Reckitt Pulls Its Suboxone Tablets From the US Market

By Jennifer Matesa 09/25/12

The pharma giant says its decision is due to concerns over child safety—not a desire to promote its more profitable Suboxone films.

On their way out Photo via

Reckitt Benckiser—the British company that manufactures Suboxone—is taking its tablet formulation of the drug off the US market, it announced today. Reckitt says it notified the FDA last week of its plans to withdraw the pills, “due to increasing concerns with pediatric exposure.” Its announcement links the decision to a report the company received 10 days ago from the US Poison Control Centers that found Suboxone tablets—which are dispensed in bottles with child-proof caps, like most other prescription pills—were about eight times likelier to fall into kids' hands than the company's Suboxone films, which come in individual sealed envelopes. It’s unclear exactly how many pediatric exposures are involved, as the announcement cites only rates of exposure. Reckitt has yet to respond to The Fix's request for a copy of the report.

_Required work_:
a – In the article on Reckitt's withdrawal of Suboxone tablets, how much likelier did the Poison Control Centers report find the tablets were to fall into children's hands than the Suboxone films?
b – Continue the article on Reckitt's withdrawal of Suboxone tablets from the US market, beginning after its final sentence.

_Stored data_:
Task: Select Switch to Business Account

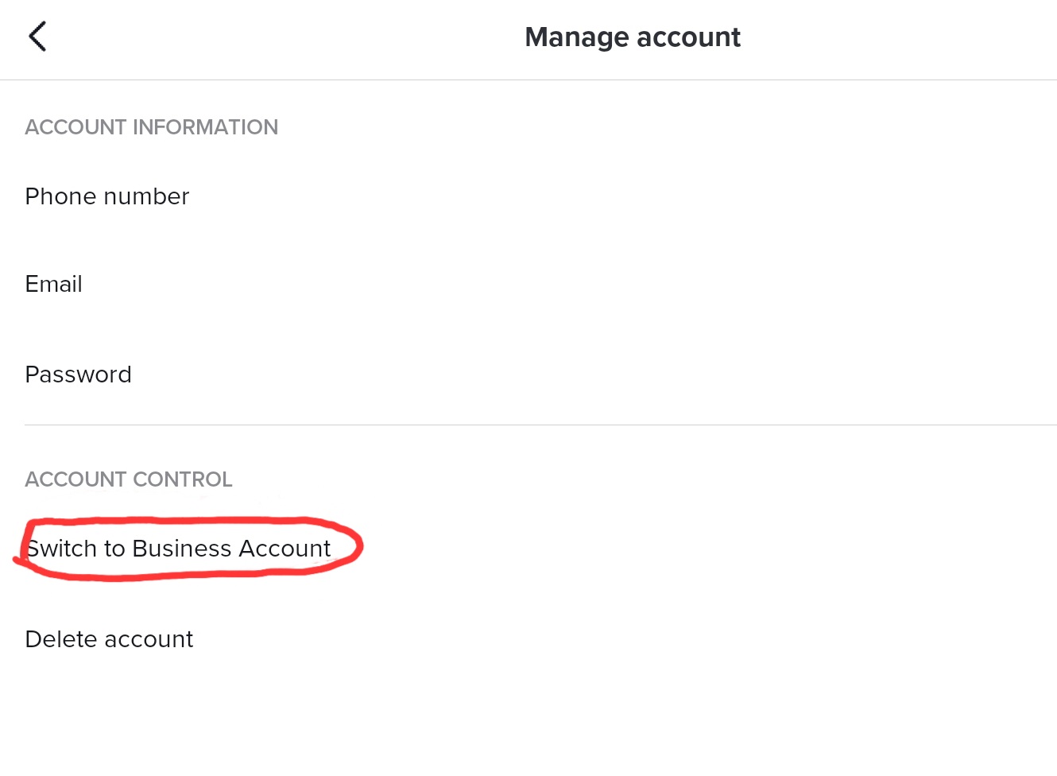Action: [x=179, y=549]
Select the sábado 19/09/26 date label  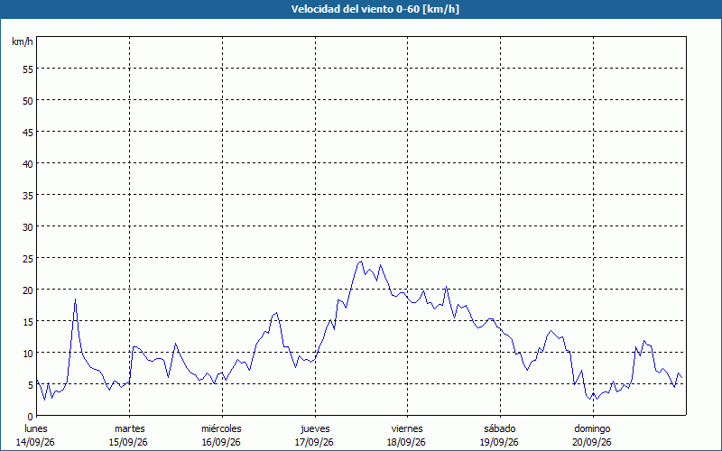(x=500, y=436)
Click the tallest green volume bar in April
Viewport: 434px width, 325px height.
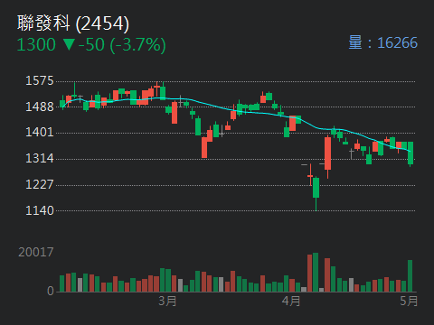pos(316,273)
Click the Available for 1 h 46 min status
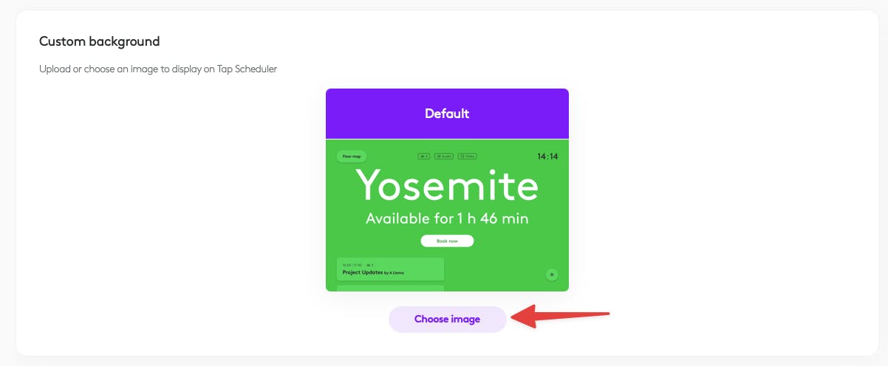 (x=447, y=218)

_Answers for the tasks_:
a – About eight times likelier.

b –
Reckitt’s global medical director, Tim Baxter, MD, told The Fix last month that the company knows of just four cases of children dying due to the accidental ingestion of Suboxone tablets. The Substance Abuse and Mental Health Services Administration’s Drug Abuse Warning Network reports that, in 2009 (the most recent year with available data), buprenorphine products in general were involved in 1.3% of ER visits. Suboxone contains buprenorphine, which is used in short-term detox and longer-term medication assisted therapy. Its partial-agonist action makes it much less likely to cause fatal respiratory depression than full agonists—including popular painkillers like oxycodone and hydrocodone—which commonly come in pill form, not individually wrapped doses. Reckitt’s decision to pull the tablets coincides with imminent plans to introduce its new, patented higher-dose films—and comes in the wake of Reckitt losing its patent on the pills. The company notified shareholders last year that it could lose more than 80% of profits from Suboxone tablets if a cheaper generic alternative emerges. But a spokesman denies that this is the reason for the newly-announced decision.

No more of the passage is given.